Les juifs algériens ont une importance du même ordre, mais plus grande. Ils
sont là à peu près ce qu'ils sont plus ou moins dans l'univers entier, un
corps étranger enkysté. Nulle part ailleurs pourtant les juifs n'ont tourné
le dos aussi complètement, immédiatement, aux indigènes du pays où ils
sont pourtant fixés eux-mêmes depuis quinze cents ans, depuis toujours.
Voilà donc en présence d'une part le colon, fort de son importance
numérique, de sa prépondérance politique et sociale, et d'autre part une
société indigène extraordinairement émiettée en groupes hétérogènes,
que séparent des haines millénaires. C'est une situation admirable. Les
conditions matérielles semblent devoir rendre aisée et profonde l'influence
du colon.
Elle a été décisive en ce qui concerne l'élément israélite. Les juifs
algériens ont adopté la langue, les mœurs et la nationalité françaises.
Dans les statistiques depuis le décret Crémieux (1871), ils figurent comme
Français. Dans le cours ordinaire de la vie quotidienne, à des nuances
près, bien entendu, ils font figure de Français. L'assimilation est aussi
complète que possible.
Malheureusement les autres indigènes, à l'exception de quelques bourgeois
musulmans, n'ont pas suivi du tout l'exemple juif.

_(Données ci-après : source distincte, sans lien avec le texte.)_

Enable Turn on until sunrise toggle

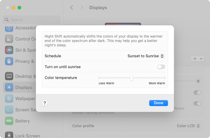(x=161, y=67)
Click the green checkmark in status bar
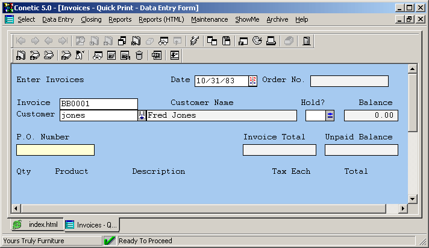This screenshot has height=248, width=429. point(109,241)

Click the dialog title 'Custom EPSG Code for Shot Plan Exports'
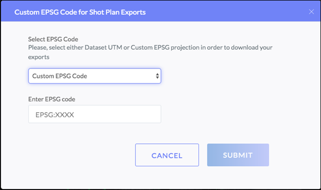click(x=80, y=12)
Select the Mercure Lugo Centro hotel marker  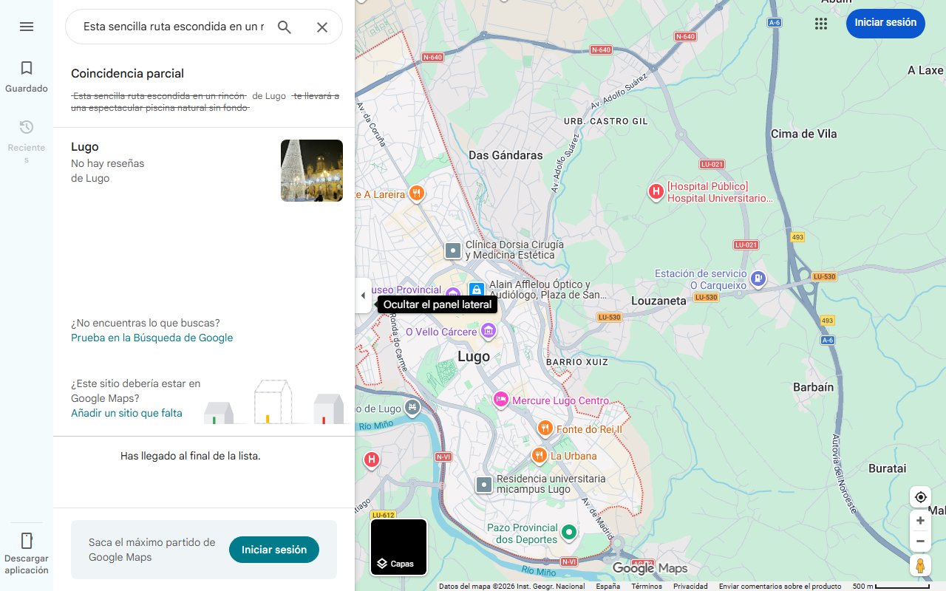(x=501, y=399)
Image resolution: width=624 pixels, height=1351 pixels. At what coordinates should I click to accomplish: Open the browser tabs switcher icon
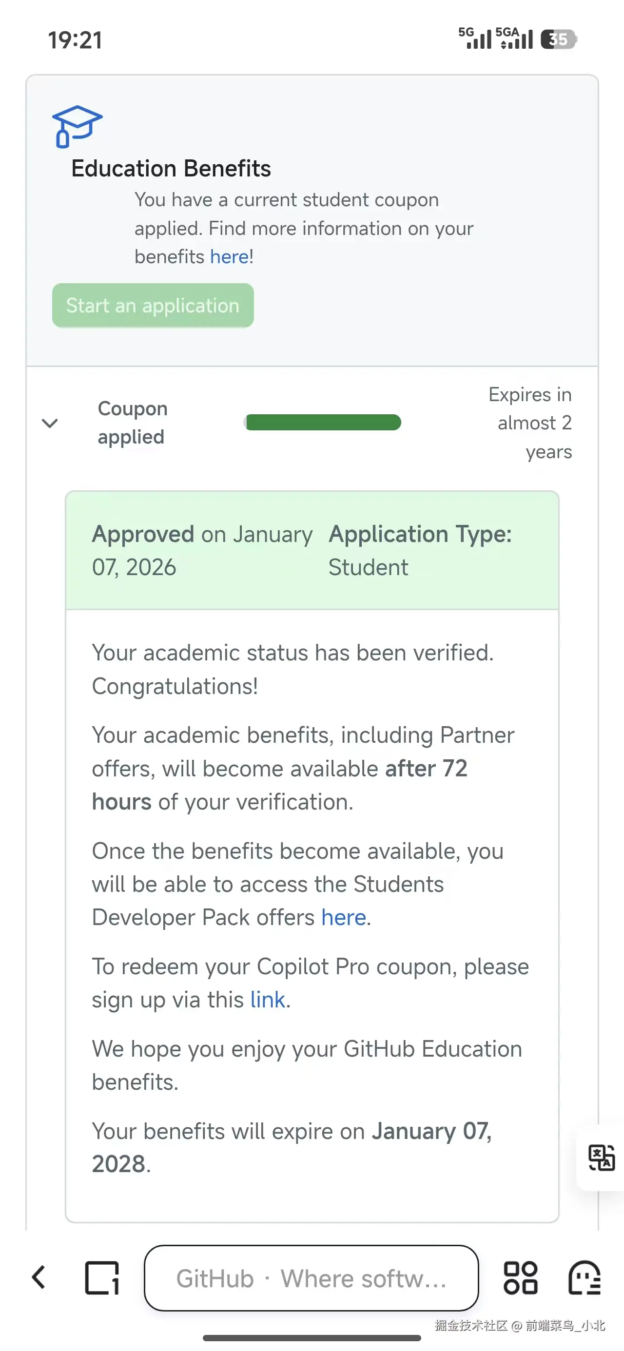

En face du bloc colon, le bloc indigène musulman reste à part, clos et
imperméable en gros. Il y a là deux blocs juxtaposés qui, après un siècle
écoulé, ne fusionnent toujours pas.
Ce n'est pas simplement parce qu'un des deux blocs est conquérant et l'autre
conquis. C'est que l'un est musulman et l'autre chrétien.